My name is Louisa I am reading Lucile site sometimes I am called Louise.
If I could change I would like to be called Dell.
My male name is Stephen so Stephanie is so close and she is like my personna, full of fun!!
Hi,
I was given a feminine name (Leigh) at birth, to carry forth a last name in our family, which was also given to my father. I love that name. It means a field, which describes the listening space I bring to others. However, when I poor and tried transitioning while living with my parents it was a source of confusion to have people calling me and not knowing what gender they knew me as, and an annoyance for my sorta tolerant father to receive those calls. So this time around, about 10 years later, I am living on my own but it occured to me that it would be good to use another name. Because it would help me identify what voice, and level of openness I was to use with a person who calls me, and it serves as a code among mixed company. The can ask well how is LivE.
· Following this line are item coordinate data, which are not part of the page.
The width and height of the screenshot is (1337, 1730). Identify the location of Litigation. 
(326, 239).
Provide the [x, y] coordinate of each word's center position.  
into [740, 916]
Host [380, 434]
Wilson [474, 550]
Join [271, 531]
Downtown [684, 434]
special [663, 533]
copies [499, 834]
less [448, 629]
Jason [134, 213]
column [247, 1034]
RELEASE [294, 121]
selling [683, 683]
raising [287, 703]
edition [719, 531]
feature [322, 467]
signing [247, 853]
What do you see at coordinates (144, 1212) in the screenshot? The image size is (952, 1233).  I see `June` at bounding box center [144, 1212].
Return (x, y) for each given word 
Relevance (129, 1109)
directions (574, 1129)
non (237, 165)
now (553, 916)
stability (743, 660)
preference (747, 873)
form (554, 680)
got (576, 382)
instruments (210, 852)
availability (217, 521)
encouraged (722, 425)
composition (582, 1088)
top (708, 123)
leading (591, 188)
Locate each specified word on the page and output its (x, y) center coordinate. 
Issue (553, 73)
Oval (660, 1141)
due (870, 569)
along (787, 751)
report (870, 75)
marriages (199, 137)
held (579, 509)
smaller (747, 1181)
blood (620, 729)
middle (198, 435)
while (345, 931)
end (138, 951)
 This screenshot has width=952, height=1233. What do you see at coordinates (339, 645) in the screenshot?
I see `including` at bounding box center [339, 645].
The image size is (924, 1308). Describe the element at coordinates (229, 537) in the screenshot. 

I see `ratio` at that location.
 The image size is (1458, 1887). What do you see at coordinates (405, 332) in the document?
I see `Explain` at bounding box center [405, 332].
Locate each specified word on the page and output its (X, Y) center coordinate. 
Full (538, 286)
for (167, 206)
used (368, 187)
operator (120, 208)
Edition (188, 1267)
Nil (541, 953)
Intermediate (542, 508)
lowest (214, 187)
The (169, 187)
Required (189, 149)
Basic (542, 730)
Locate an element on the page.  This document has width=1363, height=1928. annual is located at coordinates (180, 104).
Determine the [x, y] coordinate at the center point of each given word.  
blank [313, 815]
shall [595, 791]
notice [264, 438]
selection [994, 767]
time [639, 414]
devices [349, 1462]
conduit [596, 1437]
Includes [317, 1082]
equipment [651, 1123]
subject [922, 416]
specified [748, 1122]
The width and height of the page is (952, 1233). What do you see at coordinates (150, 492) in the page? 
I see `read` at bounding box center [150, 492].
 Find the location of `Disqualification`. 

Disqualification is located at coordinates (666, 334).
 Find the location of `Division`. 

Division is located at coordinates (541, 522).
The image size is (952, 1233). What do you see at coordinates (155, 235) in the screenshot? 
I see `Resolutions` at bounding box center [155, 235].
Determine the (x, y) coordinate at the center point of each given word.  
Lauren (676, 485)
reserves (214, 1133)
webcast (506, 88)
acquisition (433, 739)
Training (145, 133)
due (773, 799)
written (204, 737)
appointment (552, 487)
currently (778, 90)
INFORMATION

I was given the name LivvE in a dream. I have been very worried how my transgressions would affect my family, particularly my aging parents, and my ability to support them at a time in need. Then I had a dream where I found myself part way into transition, and rushing to my parent’s place because one of them fell. I was anxious about my mother’s condition, but also about appearing dressed in front of my sister and brother. I was wearing a skirt suit and there was no time for me to rush home and change and clean up to make everyone comfortable. I arrived at the house, and my mother was already in the hospital, my sister and brother were talking about how to divide the responsibilities of my mother’s care. I stood listening to them and looking out the window trying to navigate my emotions and find my strength. They were tolerant, but clearly understood that I was very upset about my mother as well as being somewhat compromised by my transitioning. I wanted to be offering more, but I was overwhelmed. As I watched this play out in the dream I was feeling the deep sadness that has been my companion most of my life. Then it occurred to me, this is a dream, possibly a premonition of the future, but I can rewrite this.
For some reason before I began to rescript it, I asked “what is my name”. LivvE is what came to me. And it occurred to me that it makes a great affirmation, and a message to continue embracing myself.